#### Extract to read:
What needs to be done?

Guns-on-campus law encompasses the gun lobby’s greater task of raising firearm ownership in every state, come what may, even in colleges. They want that regardless of the many risk factors the legislation carries. Meaning removing and excluding firearms from college campus premises needs a comprehensive and extensive approach. American parents, students, college staff, and other interested individuals can collaborate with teams like the Campaign to Keep Guns Off Campus to prevent the law from being implemented in all states and colleges. As a normal netizen you have to “……..magnify your voice with others, show up to hearings to participate in policy and law making, and stand with the candidates who share your values” (Wesley and Proitt 10-11)  Then, global background checks must be implemented by needing licensed firearm traders and private dealers in these opposing states to do background checks on all potential buyers (“How background checks and ‘red flag’ gun laws work”). The sellers must check to ensure they do not sell the firearms to college students and staff who should not have them. Additionally, everyone opposing the law can do their best to advocate for legislation raising the age needed to be able to buy guns.

The Campaign to Keep Guns Off Campus must prioritize efforts to persuade American states to pass legislation forbidding the ownership of guns in institutions of higher learning. Parents and guardians take their adolescent children to colleges, entrusting their welfare in the organization’s hands. The institutions are responsible to the guardians and parents to enhance their interests and safeguard their lives, which means banning armaments in all college and university surroundings.

Conclusion

Conclusively, the legislation to compel states to make their colleges allow students and staff to carry firearms on campus is very dangerous to many degrees. The guns-on-campus law bears many risk factors that greatly put the lives of students, college staff, and the general society at risk. Carrying guns on campuses by students and staff members promotes increased dangers of bullying, self-harm, drug abuse, newer institutional liabilities, and active shootings and promotes fear among students. As much as supporters of the legislation say carrying guns will increase the safety of gun holders in colleges to solve the issue of mass shootings, the law promotes many risks, as mentioned, rather than working to reduce mass shootings. Everyone interested in promoting the general safety of students and staff in colleges, be it a student college lecturer, should do their best to oppose the passing and implementation of the legislation. Colleges should not allow their students and staff to carry guns on campus for the safety of all in society.

Works Cited

“How background checks and ‘red flag’ gun laws work.” PBS NewsHour, www.pbs.org/newshour/nation/how-background-checks-and-red-flag-gun-laws-work. Accessed November 15 2023.

“Incidents on College Campuses that Allow Campus Carry – Safe Tennessee Project.” Safe Tennessee Project, safetennesseeproject.org/2020/02/07/incidents-on-college-campuses-that-allow-campus-carry. Accessed November 15 2023.

Price, James H., and Jagdish Khubchandani. “Adolescent Homicides, Suicides, and the Role of Firearms: A Narrative Review.” American Journal of Health Education, vol. 48, no. 2, Mar. 2017, pp. 67–79, https://doi.org/10.1080/19325037.2016.1272507.

Wesley, John, and Jennifer Proitt. “Thought & Action.” Preventing Violence or Promulgating Fear: ALEC, the NRA, and Guns on Campus, vol. 33, no. 1, 2017.

Williams, Brian H. Bodies Keep Coming: Dispatches from a Black Trauma Surgeon on Racism, Violence, and How We Heal. 1517 Media, 2023.

#### Stored data:

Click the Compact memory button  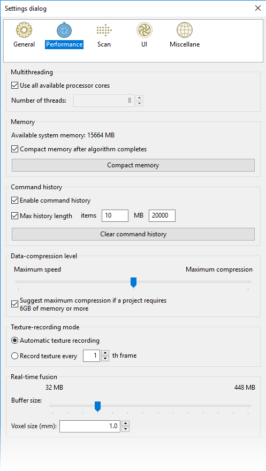coord(133,165)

#### Problems to solve:
1 – Retype the portion of the guns-on-campus text starting with "Price, James H., and Jagdish" and going on through "1517 Media, 2023.".
2 – In the guns-on-campus text, the sentence beginning "Carrying guns on campuses by students and staff members" names increased dangers. List every one of them.

#### Outputs for the tasks:
1 –
Price, James H., and Jagdish Khubchandani. “Adolescent Homicides, Suicides, and the Role of Firearms: A Narrative Review.” American Journal of Health Education, vol. 48, no. 2, Mar. 2017, pp. 67–79, https://doi.org/10.1080/19325037.2016.1272507.

Wesley, John, and Jennifer Proitt. “Thought & Action.” Preventing Violence or Promulgating Fear: ALEC, the NRA, and Guns on Campus, vol. 33, no. 1, 2017.

Williams, Brian H. Bodies Keep Coming: Dispatches from a Black Trauma Surgeon on Racism, Violence, and How We Heal. 1517 Media, 2023.

2 –
- Bullying
- Self-harm
- Drug abuse
- Newer institutional liabilities
- Active shootings